• DATA EXTRACT:
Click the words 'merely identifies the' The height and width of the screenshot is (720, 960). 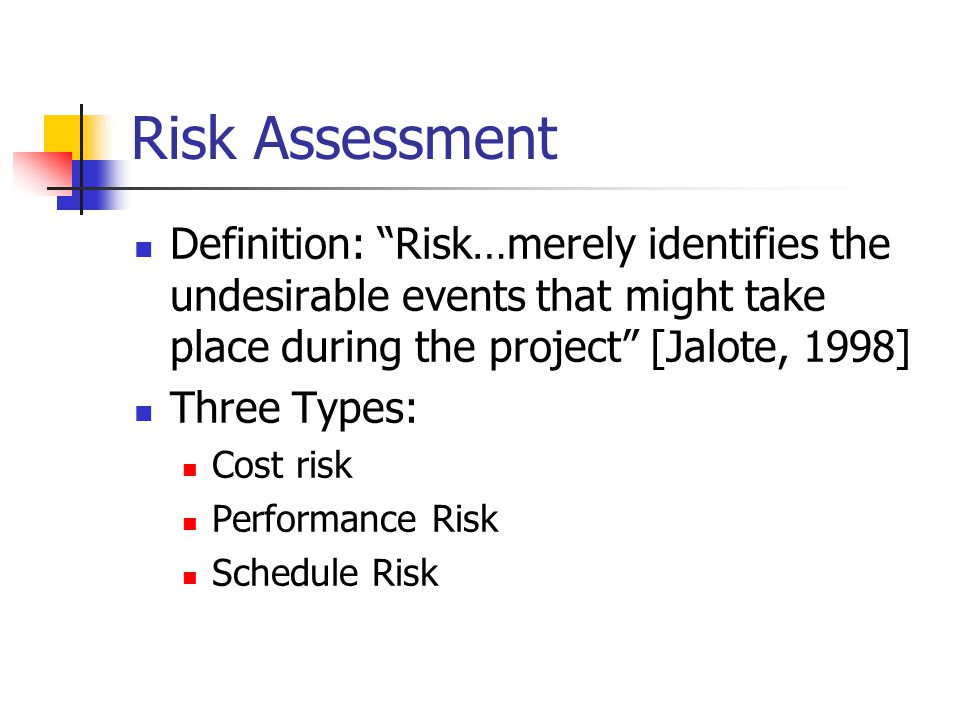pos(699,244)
--
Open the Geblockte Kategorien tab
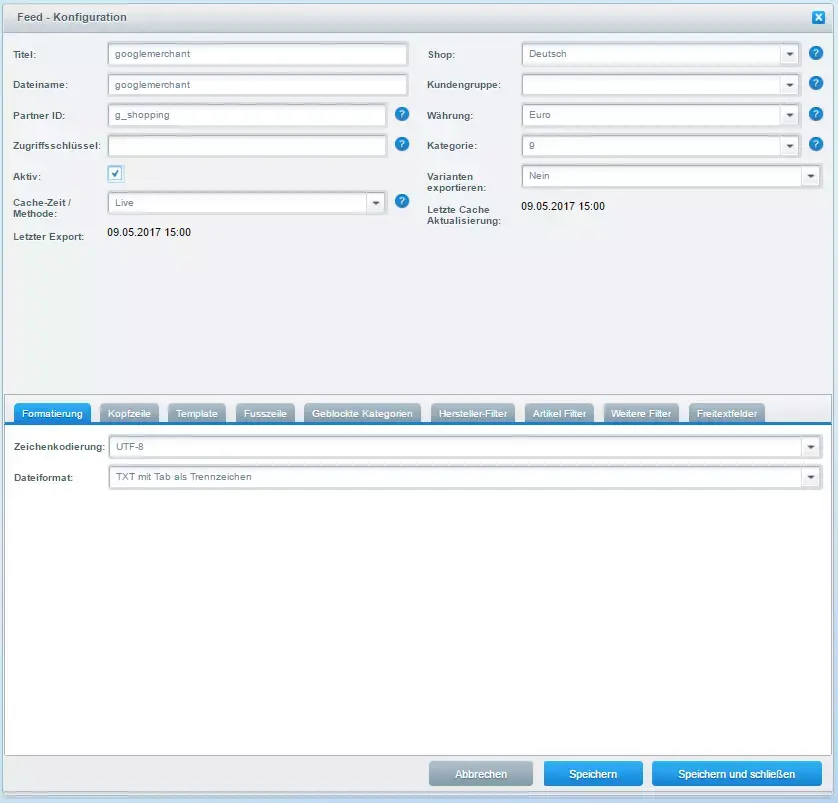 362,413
--
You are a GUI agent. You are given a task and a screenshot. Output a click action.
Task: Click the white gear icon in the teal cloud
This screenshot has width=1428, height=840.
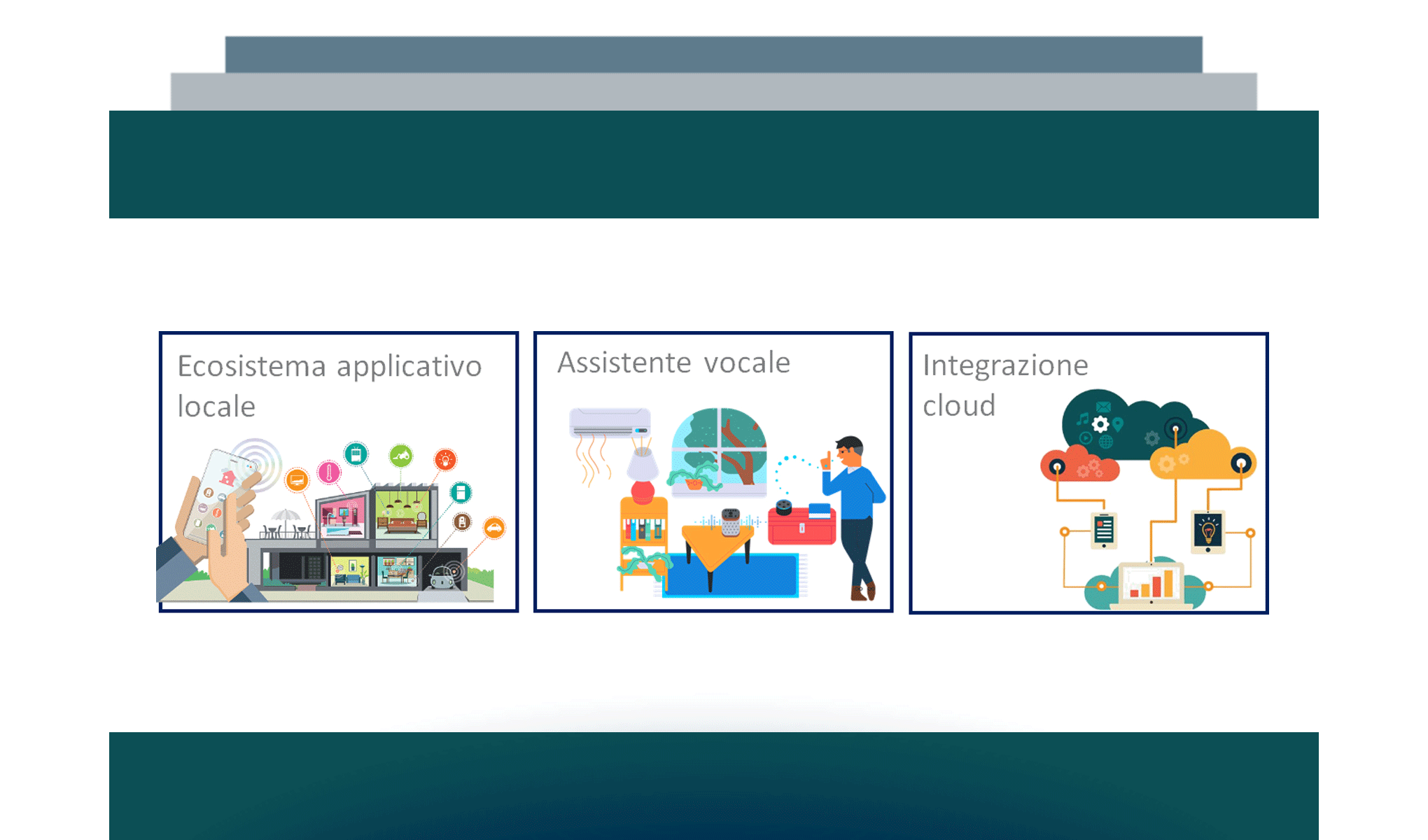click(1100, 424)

• PROBLEM DETAILS: Can you repeat the part that opens with the line containing "You are a GUI" and closes with the line containing "click(1100, 424)", with "teal" replaced by "blue", nothing else altered, and the pictures omitted?

• SOLUTION FOR THIS EXERCISE:
You are a GUI agent. You are given a task and a screenshot. Output a click action.
Task: Click the white gear icon in the blue cloud
This screenshot has width=1428, height=840.
click(1100, 424)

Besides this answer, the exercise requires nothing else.